» DOCUMENT

What is the tension and mass relationship in a three-block system on an incline?

[oreosama]

Homework Statement

blocks A B AND C are connected as show. block A and B have the same mass "m" and the coefficient of kinetic friction between each block is uk. block C descends with constant velocity. use 30 degrees for the angle of the incline.

given m, uk
find

a.
tension in rope between blocks A AND B

b.

mass of block C

c.

if the rope connected to block A is cut, determine the accel of block C

The Attempt at a Solution

http://i.imgur.com/KJsro.png

FAx = T1 - uk*N1 = 0
FAy = N1 - mg = 0

FBx = T2 - T1 - uk*N2 = 0
FBy = N - mg*cos(30) = 0

FCy = mc*g - T2 = 0


a.

N1 = mg -> T1 = uk*mg


b.

N2 = mg*cos(30) - > T2 = uk*mg + uk*mg*cos(30)

» MATERIAL
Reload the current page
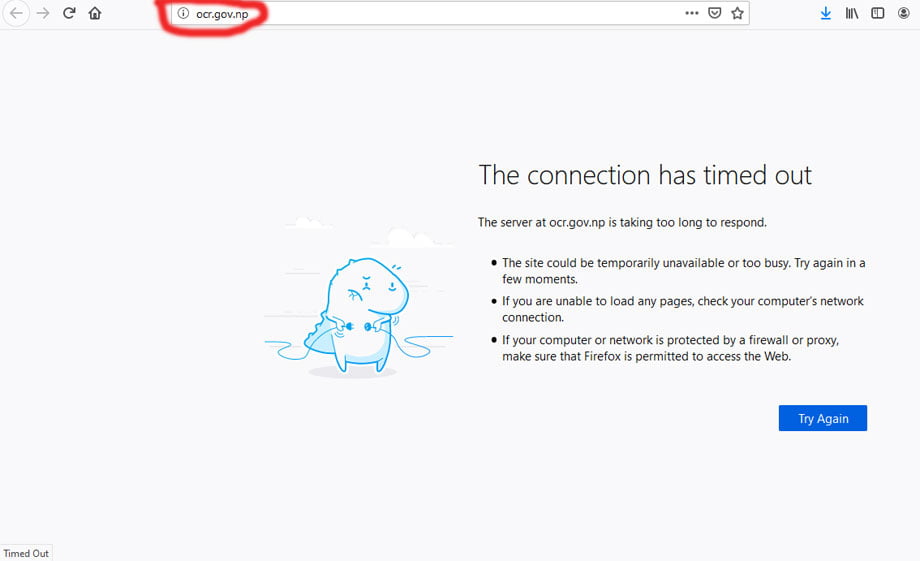920x561 pixels. tap(69, 14)
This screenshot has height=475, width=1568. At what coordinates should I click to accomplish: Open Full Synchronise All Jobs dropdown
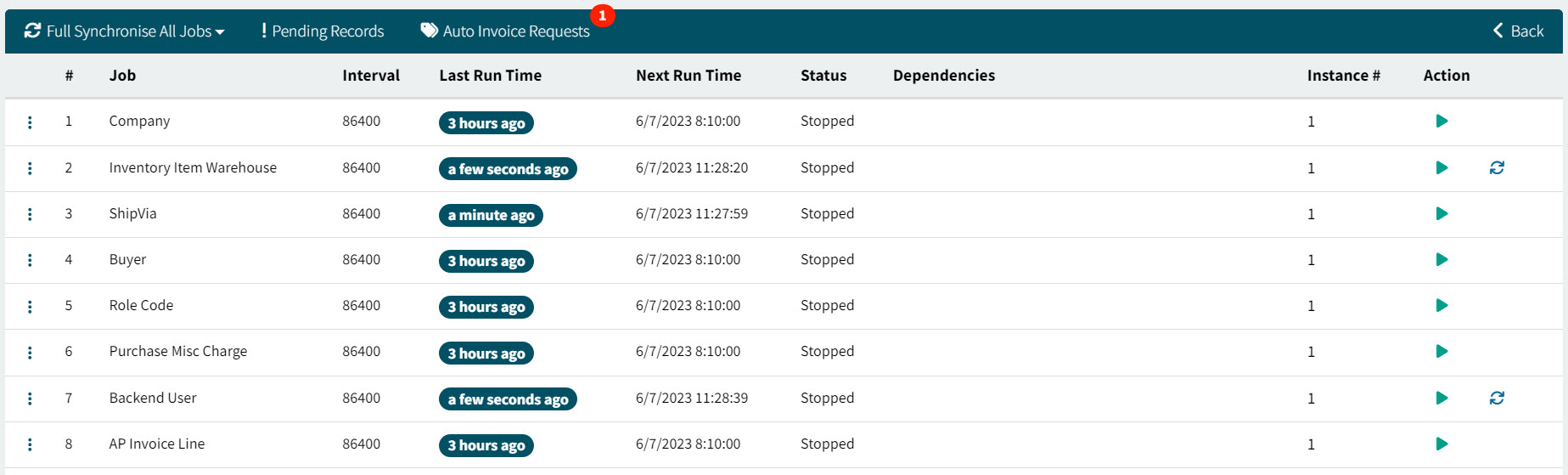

» GIVEN REQUEST
Could you continue the forum thread above about the three-block incline problem, picking up right after its last line?

» TASK OUTPUT
mc*g - ( uk*mg + uk*mg*cos(30) ) = 0

mc = uk*m + uk*m*sqrt(3)/2

I think these are right(confirm pls)


c is what confuses me but my attempt:

FBx = T2 - uk*N2 - g*sin(30) = 0
FBy = N2 = mg*cos(30)

FCy = mc*g - T2 = mc*a


T2 = uk*mg*cos(30) + g*sin(30)

a = (mc * g - T2) / mc * g


(uk*m + uk*m*sqrt(3)/2 - uk*m*sqrt(3)/2 + 1/2 ) / uk*m + uk*m*sqrt(3)/2 (g should cancel out)

is this all right? thanks for any help.

 

[azizlwl]

a. Correct t1=mgμ_k
b. t2 is balanced by 3 forces, t1, friction and the weight of the mass.
c. t3 is balance by weight of mass c.

 

[PhanthomJay]

c is what confuses me but my attempt:

FBx = T2 - uk*N2 - m[/color]g*sin(30) = 0

Note omission in red. Also, block B is accelerating, correct? Why have you set the sum of forces equal to 0??

FBy = N2 = mg*cos(30)

yes

FCy = mc*g - T2 = mc*a

yes

T2 = uk*mg*cos(30) + g*sin(30)

please correct

a = (mc * g - T2) / mc * g

where did the g come from?

(uk*m + uk*m*sqrt(3)/2 - uk*m*sqrt(3)/2 + 1/2 ) / uk*m + uk*m*sqrt(3)/2 (g should cancel out)

is this all right? thanks for any help.

Make appropriate corrections.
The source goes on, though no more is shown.